Given instruction – Can you turn the items below into a JSON list of strings, with one string for each line and blank lines left out?

Extracted material –
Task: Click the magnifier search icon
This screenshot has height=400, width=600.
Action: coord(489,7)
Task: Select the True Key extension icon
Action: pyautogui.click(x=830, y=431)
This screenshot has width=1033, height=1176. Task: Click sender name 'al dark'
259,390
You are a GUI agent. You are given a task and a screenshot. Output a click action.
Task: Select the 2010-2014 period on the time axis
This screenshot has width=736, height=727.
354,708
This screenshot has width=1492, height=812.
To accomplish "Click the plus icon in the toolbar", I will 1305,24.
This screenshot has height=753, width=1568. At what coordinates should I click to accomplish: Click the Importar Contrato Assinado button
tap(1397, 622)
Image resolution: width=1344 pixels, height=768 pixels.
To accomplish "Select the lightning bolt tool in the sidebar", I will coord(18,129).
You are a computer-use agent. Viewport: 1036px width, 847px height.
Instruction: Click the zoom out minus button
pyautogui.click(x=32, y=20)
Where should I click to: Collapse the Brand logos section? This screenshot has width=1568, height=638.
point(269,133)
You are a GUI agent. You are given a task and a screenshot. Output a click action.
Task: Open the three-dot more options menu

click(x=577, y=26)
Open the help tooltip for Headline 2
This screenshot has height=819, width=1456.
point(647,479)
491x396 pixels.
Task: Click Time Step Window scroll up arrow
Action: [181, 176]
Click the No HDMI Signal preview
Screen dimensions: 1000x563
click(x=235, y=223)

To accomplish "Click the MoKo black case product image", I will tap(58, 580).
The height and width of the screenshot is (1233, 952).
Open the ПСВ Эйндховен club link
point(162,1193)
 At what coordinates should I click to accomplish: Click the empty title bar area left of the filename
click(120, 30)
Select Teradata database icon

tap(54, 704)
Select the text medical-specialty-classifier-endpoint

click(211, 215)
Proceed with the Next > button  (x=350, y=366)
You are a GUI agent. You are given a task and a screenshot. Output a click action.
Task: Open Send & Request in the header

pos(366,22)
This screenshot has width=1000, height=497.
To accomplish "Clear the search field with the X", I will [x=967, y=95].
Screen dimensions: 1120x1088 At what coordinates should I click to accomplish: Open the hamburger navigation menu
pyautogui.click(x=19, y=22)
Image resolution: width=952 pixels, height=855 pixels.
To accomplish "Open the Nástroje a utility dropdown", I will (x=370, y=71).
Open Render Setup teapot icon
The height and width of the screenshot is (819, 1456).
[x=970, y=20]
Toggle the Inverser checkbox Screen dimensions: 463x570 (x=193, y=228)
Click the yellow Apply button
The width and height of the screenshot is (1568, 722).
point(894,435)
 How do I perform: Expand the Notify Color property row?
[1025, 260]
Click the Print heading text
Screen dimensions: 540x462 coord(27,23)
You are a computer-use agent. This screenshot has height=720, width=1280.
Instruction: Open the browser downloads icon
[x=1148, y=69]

Task solution –
[
  "Task: Click the magnifier search icon",
  "This screenshot has height=400, width=600.",
  "Action: coord(489,7)",
  "Task: Select the True Key extension icon",
  "Action: pyautogui.click(x=830, y=431)",
  "This screenshot has width=1033, height=1176. Task: Click sender name 'al dark'",
  "259,390",
  "You are a GUI agent. You are given a task and a screenshot. Output a click action.",
  "Task: Select the 2010-2014 period on the time axis",
  "This screenshot has width=736, height=727.",
  "354,708",
  "This screenshot has width=1492, height=812.",
  "To accomplish \"Click the plus icon in the toolbar\", I will 1305,24.",
  "This screenshot has height=753, width=1568. At what coordinates should I click to accomplish: Click the Importar Contrato Assinado button",
  "tap(1397, 622)",
  "Image resolution: width=1344 pixels, height=768 pixels.",
  "To accomplish \"Select the lightning bolt tool in the sidebar\", I will coord(18,129).",
  "You are a computer-use agent. Viewport: 1036px width, 847px height.",
  "Instruction: Click the zoom out minus button",
  "pyautogui.click(x=32, y=20)",
  "Where should I click to: Collapse the Brand logos section? This screenshot has width=1568, height=638.",
  "point(269,133)",
  "You are a GUI agent. You are given a task and a screenshot. Output a click action.",
  "Task: Open the three-dot more options menu",
  "click(x=577, y=26)",
  "Open the help tooltip for Headline 2",
  "This screenshot has height=819, width=1456.",
  "point(647,479)",
  "491x396 pixels.",
  "Task: Click Time Step Window scroll up arrow",
  "Action: [181, 176]",
  "Click the No HDMI Signal preview",
  "Screen dimensions: 1000x563",
  "click(x=235, y=223)",
  "To accomplish \"Click the MoKo black case product image\", I will tap(58, 580).",
  "The height and width of the screenshot is (1233, 952).",
  "Open the ПСВ Эйндховен club link",
  "point(162,1193)",
  " At what coordinates should I click to accomplish: Click the empty title bar area left of the filename",
  "click(120, 30)",
  "Select Teradata database icon",
  "tap(54, 704)",
  "Select the text medical-specialty-classifier-endpoint",
  "click(211, 215)",
  "Proceed with the Next > button  (x=350, y=366)",
  "You are a GUI agent. You are given a task and a screenshot. Output a click action.",
  "Task: Open Send & Request in the header",
  "pos(366,22)",
  "This screenshot has width=1000, height=497.",
  "To accomplish \"Clear the search field with the X\", I will [x=967, y=95].",
  "Screen dimensions: 1120x1088 At what coordinates should I click to accomplish: Open the hamburger navigation menu",
  "pyautogui.click(x=19, y=22)",
  "Image resolution: width=952 pixels, height=855 pixels.",
  "To accomplish \"Open the Nástroje a utility dropdown\", I will (x=370, y=71).",
  "Open Render Setup teapot icon",
  "The height and width of the screenshot is (819, 1456).",
  "[x=970, y=20]",
  "Toggle the Inverser checkbox Screen dimensions: 463x570 (x=193, y=228)",
  "Click the yellow Apply button",
  "The width and height of the screenshot is (1568, 722).",
  "point(894,435)",
  " How do I perform: Expand the Notify Color property row?",
  "[1025, 260]",
  "Click the Print heading text",
  "Screen dimensions: 540x462 coord(27,23)",
  "You are a computer-use agent. This screenshot has height=720, width=1280.",
  "Instruction: Open the browser downloads icon",
  "[x=1148, y=69]"
]